• Exercise instructions:
Each record should be retyped word for word.
++++++++++
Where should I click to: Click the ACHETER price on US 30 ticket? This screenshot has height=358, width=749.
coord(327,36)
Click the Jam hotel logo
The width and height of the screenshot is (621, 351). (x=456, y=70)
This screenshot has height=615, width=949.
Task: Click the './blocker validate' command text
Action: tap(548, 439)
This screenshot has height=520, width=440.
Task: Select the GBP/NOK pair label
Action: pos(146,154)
++++++++++
• Final answer:
Where should I click to: Click the ACHETER price on US 30 ticket? This screenshot has height=358, width=749.
coord(327,36)
Click the Jam hotel logo
The width and height of the screenshot is (621, 351). (x=456, y=70)
This screenshot has height=615, width=949.
Task: Click the './blocker validate' command text
Action: tap(548, 439)
This screenshot has height=520, width=440.
Task: Select the GBP/NOK pair label
Action: pos(146,154)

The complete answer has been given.